Saved data entries:

-=-=-

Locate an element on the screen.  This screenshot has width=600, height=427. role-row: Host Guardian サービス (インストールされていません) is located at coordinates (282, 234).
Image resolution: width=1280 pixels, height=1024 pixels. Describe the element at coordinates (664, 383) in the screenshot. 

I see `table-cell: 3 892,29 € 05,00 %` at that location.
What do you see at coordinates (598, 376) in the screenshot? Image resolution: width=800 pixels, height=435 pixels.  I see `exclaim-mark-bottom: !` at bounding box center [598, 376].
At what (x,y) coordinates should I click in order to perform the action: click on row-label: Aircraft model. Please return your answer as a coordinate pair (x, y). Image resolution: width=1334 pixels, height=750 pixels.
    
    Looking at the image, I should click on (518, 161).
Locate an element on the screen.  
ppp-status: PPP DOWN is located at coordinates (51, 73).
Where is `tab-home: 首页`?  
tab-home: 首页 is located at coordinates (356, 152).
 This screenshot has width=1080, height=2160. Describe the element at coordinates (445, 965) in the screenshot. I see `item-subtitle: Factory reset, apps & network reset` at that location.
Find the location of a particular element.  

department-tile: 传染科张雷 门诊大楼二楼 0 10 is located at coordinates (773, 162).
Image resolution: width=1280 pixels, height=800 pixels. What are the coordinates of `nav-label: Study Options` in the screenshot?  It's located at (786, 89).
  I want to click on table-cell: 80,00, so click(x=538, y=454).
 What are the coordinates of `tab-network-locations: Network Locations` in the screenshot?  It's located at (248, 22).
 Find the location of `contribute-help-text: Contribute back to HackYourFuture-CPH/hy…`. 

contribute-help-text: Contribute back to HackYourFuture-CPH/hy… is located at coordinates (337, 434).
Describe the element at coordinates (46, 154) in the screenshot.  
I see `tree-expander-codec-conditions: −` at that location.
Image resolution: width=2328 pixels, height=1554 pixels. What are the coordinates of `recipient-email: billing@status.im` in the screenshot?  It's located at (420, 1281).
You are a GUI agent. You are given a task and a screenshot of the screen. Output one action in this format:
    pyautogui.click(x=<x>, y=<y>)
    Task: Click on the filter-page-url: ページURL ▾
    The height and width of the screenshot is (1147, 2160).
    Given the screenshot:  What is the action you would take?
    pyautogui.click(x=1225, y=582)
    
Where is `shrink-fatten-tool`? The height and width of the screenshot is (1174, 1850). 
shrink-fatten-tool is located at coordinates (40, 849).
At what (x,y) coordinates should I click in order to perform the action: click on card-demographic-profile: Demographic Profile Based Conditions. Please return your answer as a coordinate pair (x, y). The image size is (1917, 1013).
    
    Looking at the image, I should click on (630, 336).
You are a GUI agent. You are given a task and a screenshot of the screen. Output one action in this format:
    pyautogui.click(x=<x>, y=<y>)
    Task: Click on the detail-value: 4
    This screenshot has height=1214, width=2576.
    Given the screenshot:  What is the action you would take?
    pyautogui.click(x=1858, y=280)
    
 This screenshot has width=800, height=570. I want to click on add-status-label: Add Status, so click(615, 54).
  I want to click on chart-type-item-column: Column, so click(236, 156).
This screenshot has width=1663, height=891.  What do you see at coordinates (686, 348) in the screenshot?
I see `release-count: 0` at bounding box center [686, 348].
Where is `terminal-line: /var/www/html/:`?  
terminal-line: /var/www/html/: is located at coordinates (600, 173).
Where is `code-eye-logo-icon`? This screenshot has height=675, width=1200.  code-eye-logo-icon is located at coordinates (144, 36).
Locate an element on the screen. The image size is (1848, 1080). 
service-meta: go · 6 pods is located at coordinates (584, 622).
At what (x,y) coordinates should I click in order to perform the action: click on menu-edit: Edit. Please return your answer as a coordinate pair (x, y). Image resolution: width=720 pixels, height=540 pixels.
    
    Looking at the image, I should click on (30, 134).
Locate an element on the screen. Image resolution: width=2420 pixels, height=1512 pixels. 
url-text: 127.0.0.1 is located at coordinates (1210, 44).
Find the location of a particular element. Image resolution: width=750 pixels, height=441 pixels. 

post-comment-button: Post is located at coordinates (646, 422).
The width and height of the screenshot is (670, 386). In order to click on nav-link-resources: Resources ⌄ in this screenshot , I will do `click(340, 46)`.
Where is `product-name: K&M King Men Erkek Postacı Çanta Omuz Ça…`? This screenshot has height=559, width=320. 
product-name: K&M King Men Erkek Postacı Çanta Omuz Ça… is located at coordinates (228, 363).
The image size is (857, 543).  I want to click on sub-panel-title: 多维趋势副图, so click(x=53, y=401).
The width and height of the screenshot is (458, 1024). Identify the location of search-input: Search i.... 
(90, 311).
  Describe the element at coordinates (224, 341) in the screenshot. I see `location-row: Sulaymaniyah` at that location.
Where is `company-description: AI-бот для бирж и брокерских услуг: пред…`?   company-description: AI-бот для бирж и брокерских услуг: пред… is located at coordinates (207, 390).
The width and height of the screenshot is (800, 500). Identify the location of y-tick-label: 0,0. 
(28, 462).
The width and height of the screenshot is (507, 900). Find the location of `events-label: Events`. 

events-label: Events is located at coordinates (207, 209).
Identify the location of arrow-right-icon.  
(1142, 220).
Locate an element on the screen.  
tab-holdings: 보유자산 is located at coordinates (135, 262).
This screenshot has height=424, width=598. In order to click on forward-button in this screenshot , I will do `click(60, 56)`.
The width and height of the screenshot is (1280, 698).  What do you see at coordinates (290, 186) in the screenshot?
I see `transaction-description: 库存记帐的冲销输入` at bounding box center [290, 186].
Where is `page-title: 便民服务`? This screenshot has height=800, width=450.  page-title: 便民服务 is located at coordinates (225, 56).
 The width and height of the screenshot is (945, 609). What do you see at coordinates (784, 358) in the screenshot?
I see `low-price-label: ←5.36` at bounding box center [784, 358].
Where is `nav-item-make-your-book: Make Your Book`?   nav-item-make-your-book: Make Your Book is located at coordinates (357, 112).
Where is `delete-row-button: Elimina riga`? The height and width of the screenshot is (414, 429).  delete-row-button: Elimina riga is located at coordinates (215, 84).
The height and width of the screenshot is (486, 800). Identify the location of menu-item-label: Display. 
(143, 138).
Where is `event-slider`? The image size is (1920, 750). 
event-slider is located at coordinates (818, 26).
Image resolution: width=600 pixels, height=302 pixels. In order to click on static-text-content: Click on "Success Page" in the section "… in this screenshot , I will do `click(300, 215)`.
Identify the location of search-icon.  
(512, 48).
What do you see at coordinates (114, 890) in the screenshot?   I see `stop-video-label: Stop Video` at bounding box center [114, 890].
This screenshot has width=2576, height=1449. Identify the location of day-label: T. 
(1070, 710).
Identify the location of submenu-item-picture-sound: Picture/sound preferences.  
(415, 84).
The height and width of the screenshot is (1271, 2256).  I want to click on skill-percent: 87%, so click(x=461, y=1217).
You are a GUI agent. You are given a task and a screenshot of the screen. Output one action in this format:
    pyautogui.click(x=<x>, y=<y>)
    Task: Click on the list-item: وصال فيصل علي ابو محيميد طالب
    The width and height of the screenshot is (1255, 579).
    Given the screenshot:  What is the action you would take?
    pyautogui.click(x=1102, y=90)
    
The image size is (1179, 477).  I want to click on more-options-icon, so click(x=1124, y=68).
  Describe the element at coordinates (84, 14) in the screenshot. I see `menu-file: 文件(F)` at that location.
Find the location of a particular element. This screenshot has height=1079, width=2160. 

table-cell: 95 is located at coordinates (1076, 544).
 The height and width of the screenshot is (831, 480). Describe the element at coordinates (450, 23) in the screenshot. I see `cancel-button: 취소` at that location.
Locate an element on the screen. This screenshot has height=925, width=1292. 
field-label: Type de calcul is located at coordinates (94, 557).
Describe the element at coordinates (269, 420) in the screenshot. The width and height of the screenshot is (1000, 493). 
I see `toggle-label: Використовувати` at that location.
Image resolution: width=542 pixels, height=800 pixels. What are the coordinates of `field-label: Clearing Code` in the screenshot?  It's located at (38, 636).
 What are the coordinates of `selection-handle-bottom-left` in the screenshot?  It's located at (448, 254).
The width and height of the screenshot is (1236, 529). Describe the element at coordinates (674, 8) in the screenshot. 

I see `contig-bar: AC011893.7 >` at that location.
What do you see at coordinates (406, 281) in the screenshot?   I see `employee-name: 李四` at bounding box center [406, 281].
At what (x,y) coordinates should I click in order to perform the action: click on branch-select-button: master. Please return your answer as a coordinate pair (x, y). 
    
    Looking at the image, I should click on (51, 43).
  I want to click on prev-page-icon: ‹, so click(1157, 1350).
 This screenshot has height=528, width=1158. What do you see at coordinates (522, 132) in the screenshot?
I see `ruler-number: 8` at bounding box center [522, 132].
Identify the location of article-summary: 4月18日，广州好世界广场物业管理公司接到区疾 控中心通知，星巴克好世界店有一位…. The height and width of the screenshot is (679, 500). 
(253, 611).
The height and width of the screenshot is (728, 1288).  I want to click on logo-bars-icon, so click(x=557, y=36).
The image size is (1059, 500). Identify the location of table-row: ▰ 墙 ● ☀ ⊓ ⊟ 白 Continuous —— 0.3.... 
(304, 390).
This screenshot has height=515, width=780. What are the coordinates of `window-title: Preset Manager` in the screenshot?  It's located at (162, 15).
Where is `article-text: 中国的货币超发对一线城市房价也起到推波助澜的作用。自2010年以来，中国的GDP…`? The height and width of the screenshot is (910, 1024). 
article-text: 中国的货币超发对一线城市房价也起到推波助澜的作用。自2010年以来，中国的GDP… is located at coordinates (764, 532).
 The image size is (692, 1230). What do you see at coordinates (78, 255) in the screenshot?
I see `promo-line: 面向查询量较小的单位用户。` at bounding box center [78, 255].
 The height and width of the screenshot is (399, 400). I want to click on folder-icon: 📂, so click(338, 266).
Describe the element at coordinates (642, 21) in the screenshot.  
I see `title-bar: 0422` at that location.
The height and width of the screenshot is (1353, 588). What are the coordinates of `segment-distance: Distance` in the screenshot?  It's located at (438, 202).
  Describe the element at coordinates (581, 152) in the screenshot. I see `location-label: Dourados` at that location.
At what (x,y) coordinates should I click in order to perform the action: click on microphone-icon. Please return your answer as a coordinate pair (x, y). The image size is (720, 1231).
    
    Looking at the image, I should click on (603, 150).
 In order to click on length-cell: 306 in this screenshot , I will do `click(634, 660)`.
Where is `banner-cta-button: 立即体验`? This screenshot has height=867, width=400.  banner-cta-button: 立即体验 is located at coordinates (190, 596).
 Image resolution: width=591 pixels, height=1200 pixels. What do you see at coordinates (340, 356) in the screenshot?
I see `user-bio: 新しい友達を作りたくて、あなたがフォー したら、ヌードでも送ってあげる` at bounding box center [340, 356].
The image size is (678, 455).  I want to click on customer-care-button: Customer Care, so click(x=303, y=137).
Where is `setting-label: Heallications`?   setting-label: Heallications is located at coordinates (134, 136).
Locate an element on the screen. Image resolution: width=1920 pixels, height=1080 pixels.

-=-=-

YOUR INSTRUCTIONS:
Can you update the stretch of material from the line containing "at (448, 254)." through the line containing "The height and width of the screenshot is (728, 1288).", replacing "Identify the location of" with "Find the location of" and leaving everything else unchanged?

OUTPUT OF THE EXERCISE:
 What are the coordinates of `selection-handle-bottom-left` in the screenshot?  It's located at (448, 254).
The width and height of the screenshot is (1236, 529). Describe the element at coordinates (674, 8) in the screenshot. 

I see `contig-bar: AC011893.7 >` at that location.
What do you see at coordinates (406, 281) in the screenshot?   I see `employee-name: 李四` at bounding box center [406, 281].
At what (x,y) coordinates should I click in order to perform the action: click on branch-select-button: master. Please return your answer as a coordinate pair (x, y). 
    
    Looking at the image, I should click on (51, 43).
  I want to click on prev-page-icon: ‹, so click(1157, 1350).
 This screenshot has height=528, width=1158. What do you see at coordinates (522, 132) in the screenshot?
I see `ruler-number: 8` at bounding box center [522, 132].
Find the location of article-summary: 4月18日，广州好世界广场物业管理公司接到区疾 控中心通知，星巴克好世界店有一位…. The height and width of the screenshot is (679, 500). 
(253, 611).
The height and width of the screenshot is (728, 1288).  I want to click on logo-bars-icon, so click(x=557, y=36).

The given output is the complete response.